Si deve trattare di iene prezzolate dalla pro-loco, visto che quella del passo è una sosta standard per i turisti; Irene mi confesserà poi che sono mesi che quei resti di quegli animali sono piazzati là, così come la coscia di una zebra sbranata da un leopardo e penzolante da un’acacia.

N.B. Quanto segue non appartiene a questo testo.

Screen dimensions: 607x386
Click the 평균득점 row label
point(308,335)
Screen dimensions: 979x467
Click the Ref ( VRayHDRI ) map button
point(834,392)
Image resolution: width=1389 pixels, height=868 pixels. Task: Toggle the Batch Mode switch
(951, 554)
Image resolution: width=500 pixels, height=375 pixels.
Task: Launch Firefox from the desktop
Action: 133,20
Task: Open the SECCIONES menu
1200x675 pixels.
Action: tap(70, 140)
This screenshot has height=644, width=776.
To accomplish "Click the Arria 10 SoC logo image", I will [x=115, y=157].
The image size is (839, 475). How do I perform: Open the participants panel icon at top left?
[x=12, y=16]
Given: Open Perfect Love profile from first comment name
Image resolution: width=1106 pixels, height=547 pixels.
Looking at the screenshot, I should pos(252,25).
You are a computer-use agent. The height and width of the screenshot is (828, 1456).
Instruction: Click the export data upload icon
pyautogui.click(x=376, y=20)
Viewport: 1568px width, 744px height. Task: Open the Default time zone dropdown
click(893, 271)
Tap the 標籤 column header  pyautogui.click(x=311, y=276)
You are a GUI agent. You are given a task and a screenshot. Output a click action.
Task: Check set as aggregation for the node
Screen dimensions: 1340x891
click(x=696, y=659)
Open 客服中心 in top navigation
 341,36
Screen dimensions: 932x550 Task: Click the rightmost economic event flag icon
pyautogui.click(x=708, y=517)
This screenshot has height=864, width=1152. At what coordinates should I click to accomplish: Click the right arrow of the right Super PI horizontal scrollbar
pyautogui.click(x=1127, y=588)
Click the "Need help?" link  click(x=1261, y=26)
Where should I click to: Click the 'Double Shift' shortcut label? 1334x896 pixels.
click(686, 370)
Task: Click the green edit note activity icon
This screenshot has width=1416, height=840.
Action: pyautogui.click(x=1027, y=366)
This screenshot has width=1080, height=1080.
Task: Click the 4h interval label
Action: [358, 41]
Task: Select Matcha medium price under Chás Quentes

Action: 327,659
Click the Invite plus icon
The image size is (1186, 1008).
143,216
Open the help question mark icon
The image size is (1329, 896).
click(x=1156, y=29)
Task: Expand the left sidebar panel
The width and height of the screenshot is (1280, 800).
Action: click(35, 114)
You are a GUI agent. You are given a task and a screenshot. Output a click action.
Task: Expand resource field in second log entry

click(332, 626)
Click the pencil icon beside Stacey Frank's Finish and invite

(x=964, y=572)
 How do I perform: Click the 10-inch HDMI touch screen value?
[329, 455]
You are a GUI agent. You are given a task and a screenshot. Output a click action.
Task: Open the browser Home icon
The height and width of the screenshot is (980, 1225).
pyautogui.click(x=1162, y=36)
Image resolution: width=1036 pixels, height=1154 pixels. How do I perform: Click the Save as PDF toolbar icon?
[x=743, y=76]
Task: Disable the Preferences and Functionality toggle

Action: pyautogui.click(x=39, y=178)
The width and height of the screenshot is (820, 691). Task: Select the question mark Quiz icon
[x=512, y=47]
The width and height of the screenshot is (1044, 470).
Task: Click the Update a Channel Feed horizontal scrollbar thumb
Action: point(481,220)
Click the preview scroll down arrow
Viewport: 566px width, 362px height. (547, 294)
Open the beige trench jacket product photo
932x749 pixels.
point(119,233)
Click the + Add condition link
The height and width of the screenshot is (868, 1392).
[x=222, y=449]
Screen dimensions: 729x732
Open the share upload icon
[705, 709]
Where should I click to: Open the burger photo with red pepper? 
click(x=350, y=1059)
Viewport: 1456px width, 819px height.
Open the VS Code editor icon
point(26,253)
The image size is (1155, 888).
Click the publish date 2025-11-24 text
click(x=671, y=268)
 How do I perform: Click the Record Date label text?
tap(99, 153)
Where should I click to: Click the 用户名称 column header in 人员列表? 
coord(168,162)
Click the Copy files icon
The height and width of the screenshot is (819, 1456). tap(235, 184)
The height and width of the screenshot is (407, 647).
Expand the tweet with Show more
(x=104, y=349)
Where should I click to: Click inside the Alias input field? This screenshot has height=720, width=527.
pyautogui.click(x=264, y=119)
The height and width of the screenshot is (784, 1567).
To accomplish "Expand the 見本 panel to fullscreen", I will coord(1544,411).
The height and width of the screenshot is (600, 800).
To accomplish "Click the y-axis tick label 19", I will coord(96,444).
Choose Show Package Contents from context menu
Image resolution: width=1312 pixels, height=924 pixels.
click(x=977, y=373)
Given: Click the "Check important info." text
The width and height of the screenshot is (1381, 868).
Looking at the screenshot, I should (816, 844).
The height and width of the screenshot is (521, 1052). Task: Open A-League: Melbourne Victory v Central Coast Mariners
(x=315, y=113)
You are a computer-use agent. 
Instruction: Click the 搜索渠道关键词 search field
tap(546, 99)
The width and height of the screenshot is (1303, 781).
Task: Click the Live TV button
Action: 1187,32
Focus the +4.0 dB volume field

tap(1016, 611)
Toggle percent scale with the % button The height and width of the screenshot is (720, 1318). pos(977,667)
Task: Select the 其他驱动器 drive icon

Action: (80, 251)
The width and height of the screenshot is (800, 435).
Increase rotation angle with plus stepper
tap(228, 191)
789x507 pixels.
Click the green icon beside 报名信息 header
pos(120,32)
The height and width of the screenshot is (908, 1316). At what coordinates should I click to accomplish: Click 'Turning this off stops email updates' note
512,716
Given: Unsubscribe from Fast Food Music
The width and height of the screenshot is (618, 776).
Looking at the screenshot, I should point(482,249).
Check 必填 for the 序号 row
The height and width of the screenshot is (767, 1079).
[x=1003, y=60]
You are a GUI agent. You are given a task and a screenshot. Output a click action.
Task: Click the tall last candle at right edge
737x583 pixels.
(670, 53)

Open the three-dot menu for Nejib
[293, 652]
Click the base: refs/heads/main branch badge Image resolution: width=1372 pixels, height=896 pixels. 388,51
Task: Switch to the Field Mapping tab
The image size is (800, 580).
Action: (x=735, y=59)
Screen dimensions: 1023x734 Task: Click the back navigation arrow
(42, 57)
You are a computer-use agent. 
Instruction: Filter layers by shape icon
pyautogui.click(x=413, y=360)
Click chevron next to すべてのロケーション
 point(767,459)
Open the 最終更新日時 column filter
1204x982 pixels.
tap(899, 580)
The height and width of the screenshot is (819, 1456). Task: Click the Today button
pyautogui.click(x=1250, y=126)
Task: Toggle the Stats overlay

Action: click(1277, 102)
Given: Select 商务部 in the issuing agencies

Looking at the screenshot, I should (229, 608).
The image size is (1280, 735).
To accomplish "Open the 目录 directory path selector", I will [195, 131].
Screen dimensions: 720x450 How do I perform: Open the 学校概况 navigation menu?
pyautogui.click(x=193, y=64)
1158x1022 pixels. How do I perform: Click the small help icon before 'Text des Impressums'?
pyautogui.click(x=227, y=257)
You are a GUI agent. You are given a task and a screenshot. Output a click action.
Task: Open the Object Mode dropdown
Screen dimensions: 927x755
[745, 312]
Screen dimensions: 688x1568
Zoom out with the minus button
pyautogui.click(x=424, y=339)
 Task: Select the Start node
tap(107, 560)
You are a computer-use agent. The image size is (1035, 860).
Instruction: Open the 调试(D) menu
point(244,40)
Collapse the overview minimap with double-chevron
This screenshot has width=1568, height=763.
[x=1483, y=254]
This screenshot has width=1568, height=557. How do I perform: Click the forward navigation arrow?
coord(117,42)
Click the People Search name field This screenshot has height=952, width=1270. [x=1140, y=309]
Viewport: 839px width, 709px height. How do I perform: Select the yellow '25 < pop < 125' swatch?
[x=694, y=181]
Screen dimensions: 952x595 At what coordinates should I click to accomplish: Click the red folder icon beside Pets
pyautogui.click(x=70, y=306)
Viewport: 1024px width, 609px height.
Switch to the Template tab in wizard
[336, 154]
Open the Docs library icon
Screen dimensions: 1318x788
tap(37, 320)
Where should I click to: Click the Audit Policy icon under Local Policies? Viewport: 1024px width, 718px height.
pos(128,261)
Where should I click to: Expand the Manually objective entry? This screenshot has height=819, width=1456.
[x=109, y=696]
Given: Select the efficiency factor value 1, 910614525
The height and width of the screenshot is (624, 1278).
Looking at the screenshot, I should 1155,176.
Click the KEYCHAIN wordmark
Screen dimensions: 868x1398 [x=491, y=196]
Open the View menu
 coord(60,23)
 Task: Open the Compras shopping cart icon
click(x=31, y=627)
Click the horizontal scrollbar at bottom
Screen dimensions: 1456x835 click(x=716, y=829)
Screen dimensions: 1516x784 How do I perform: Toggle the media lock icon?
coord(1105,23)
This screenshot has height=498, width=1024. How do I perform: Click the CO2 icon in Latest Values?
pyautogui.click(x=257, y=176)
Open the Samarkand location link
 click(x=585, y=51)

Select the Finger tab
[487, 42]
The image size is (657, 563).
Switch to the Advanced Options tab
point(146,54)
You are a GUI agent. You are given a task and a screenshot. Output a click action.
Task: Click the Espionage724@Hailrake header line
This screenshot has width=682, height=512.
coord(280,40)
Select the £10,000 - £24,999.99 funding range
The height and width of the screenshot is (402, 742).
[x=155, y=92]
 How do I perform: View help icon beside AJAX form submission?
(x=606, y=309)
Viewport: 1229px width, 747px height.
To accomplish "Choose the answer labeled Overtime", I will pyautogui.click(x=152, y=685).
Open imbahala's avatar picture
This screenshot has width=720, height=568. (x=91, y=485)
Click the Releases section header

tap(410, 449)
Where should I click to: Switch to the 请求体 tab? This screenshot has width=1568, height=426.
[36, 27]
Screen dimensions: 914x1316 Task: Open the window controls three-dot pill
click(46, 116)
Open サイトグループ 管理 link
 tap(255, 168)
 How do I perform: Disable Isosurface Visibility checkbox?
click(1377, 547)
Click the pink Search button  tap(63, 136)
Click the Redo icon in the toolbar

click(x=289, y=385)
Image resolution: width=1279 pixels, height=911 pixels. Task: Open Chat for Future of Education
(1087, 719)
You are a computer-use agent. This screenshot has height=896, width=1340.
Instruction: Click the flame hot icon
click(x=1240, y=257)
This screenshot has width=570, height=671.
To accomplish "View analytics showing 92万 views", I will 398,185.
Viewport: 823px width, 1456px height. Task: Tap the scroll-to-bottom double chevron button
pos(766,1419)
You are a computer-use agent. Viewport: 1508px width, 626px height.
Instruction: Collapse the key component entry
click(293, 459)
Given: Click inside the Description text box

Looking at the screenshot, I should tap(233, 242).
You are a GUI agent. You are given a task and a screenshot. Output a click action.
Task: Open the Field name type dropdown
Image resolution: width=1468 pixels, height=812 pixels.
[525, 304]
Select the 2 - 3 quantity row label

Ma gli animali appaiono, eccome, ai lati delle strade, facoceri in fila indiana, kudu dalle orecchie enormi, avvoltoi indifferenti, orici dal muso cubista con corna lunghe e sottili, springbok zampillanti tra i cespugli, squittii di manguste in calore e, per tornare al mio amato Moravia:

“Lontanissimo, talvolta, in quelle solitudini remote, si scorgono miriadi di punti neri che si spostano con rapidità tra il pullulare delle acacie e dei cespugli: sono branchi di zebre o di gazzelle che fuggono chissà dove, spaventati da chissà che cosa; ad un tratto, ci si sente osservati e si scopre che, infatti, al di sopra degli ombrelli delle acacie, si levano, immobili, in cima ai colli enormi, le piccole teste occhiute di alcune giraffe. Questi animali timidi e curiosi stanno qua e là tra gli alberi e più alti degli alberi; poi ad un gesto o ad una voce fuggono via, attraversando l’uno dopo l’altro la strada coi salti lenti, goffi e pesanti delle gambe altissime e dei corpi massicci.” Ma a giraffe e gnu, a zebre e springbok, a rinoceronti ed elefanti, e soprattutto ai leoni dedicherò la prossima e ultima puntata di questo lungo viaggio.